Exercise details
Every record needs to be set down again without a single difference.

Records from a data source
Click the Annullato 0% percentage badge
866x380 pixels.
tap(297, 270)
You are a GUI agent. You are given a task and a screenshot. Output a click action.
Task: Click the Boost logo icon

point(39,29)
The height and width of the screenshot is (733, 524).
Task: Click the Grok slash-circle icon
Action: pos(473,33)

Solved problem
Click the Annullato 0% percentage badge
866x380 pixels.
tap(297, 270)
You are a GUI agent. You are given a task and a screenshot. Output a click action.
Task: Click the Boost logo icon

point(39,29)
The height and width of the screenshot is (733, 524).
Task: Click the Grok slash-circle icon
Action: pos(473,33)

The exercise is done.